I went he opposite direction and I’m happy.
The last time I went all out and bought a future proof machine was Feb 2020 when I bought a i9 16” MBP, 32gb ram, 5500m 8gb. Man that one really bit me in the ass hard. All that extra power made it hot/loud and chewed through the battery. Though I did like 32gb of ram for adobe stuff and would use it all. I have used 16gb ram in the past and hit the limitations.

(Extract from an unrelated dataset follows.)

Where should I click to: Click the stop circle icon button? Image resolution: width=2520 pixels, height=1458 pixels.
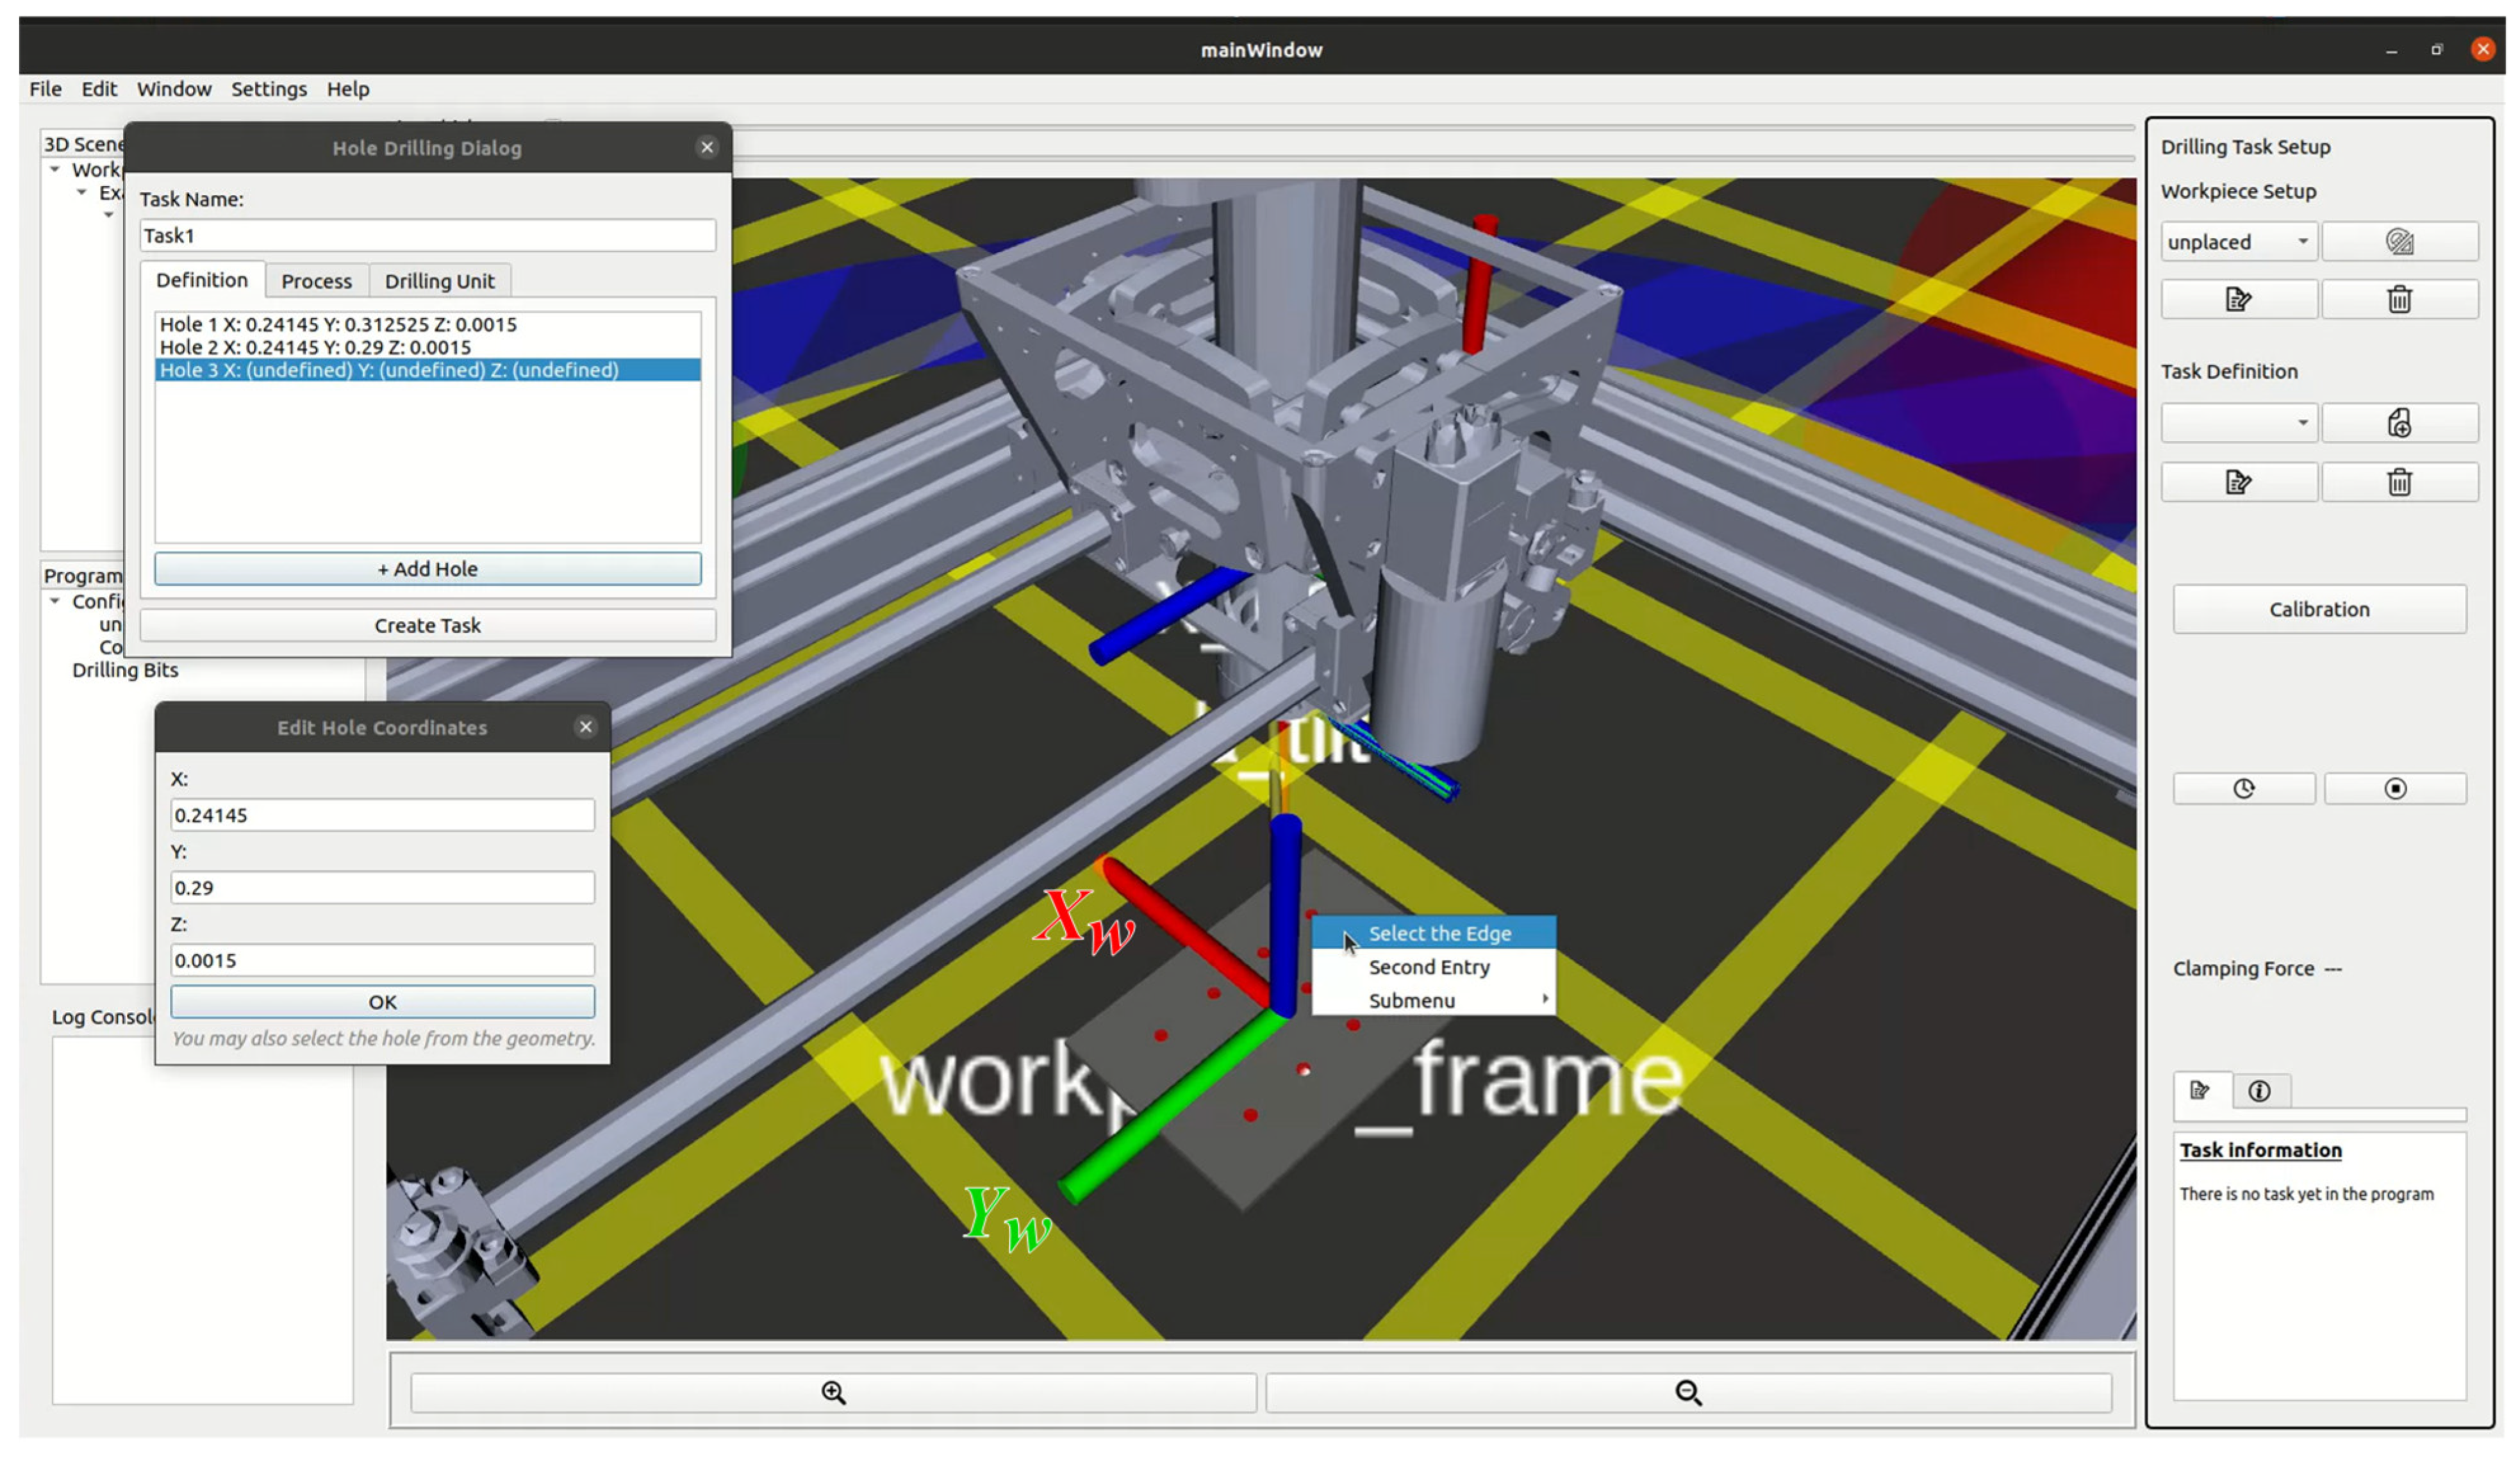2395,789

When my employer gave me a 14” M1 pro base model I was pretty disappointed in the 16gb ram spec but a free machine is a free machine. Examining activity monitor on an average day I am in the yellow a lot. BUT I do not notice any slowdown or any hiccups. That is the difference with silicon for me. Closing out activity monitor or using iStat (where they don’t use the color yellow) I wouldn’t know that I was in the danger zone and there is no perceivable difference under a heavy workload. The difference of how snappy and smooth Adobe feels on the M1 is night and day.
I’m not a bench marker and don’t ascribe to the “16 is the new 32gb” but there’s a maxtech YT video where they overload both 8gb and 16gb air/mbp (can’t remember each one) which mirrors my experience.

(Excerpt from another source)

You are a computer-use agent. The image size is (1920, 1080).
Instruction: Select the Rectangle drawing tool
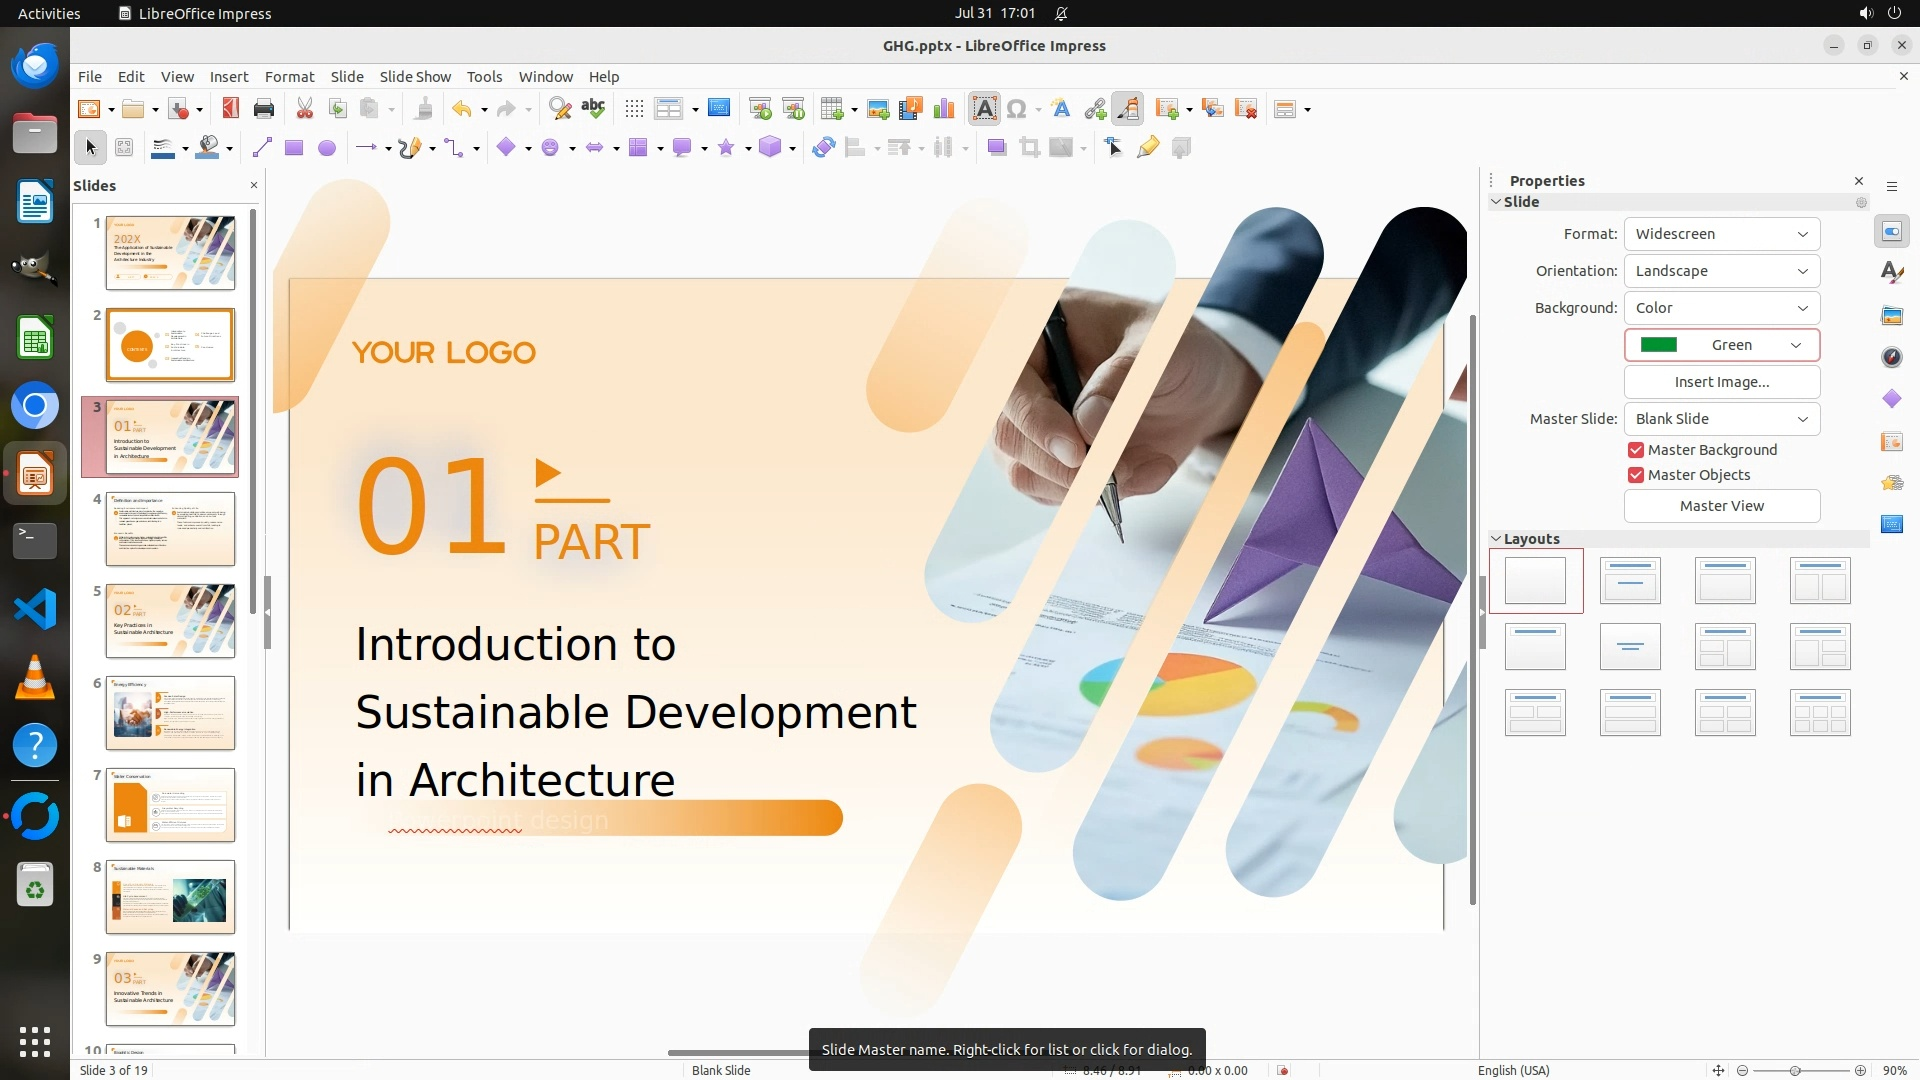(x=294, y=148)
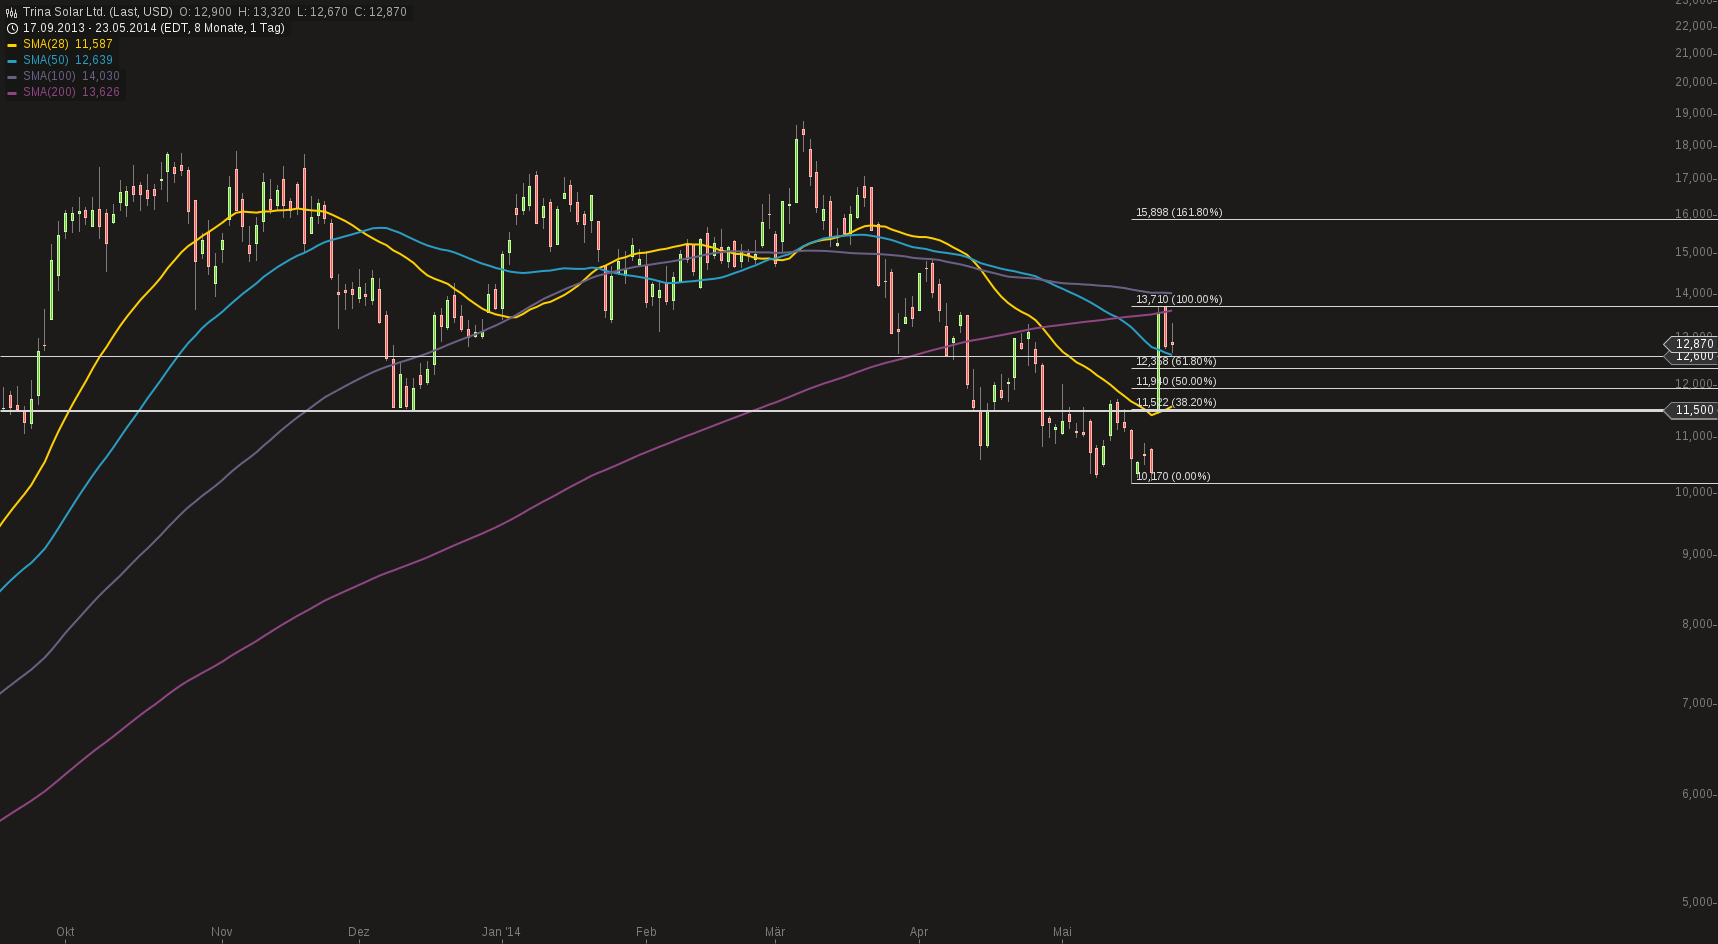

My very amateur take away is buy the extra ram/cores if you are depending on rendering time otherwise you can get away with a lot less now. For me personally I’m back to buying base models every few years with a HD size bump.
Reminds me I need to get selling my i9 MBP 2019 32GB and i7 MBP 2017 16GB. Opened them both up to clear some stuff out and both were full fan noisy beasts within minutes of doing simple tasks. Apple Silicon is really something else compared.
I thought I’d keep my same exact i9 but after I had a taste of M1 pro I experienced the same thing: opened it up and after a few minutes of basic tasks and noticing the heat fan & fan noise I decided to just sell it. Boxed it up and sent it out yesterday to Gadget Gone.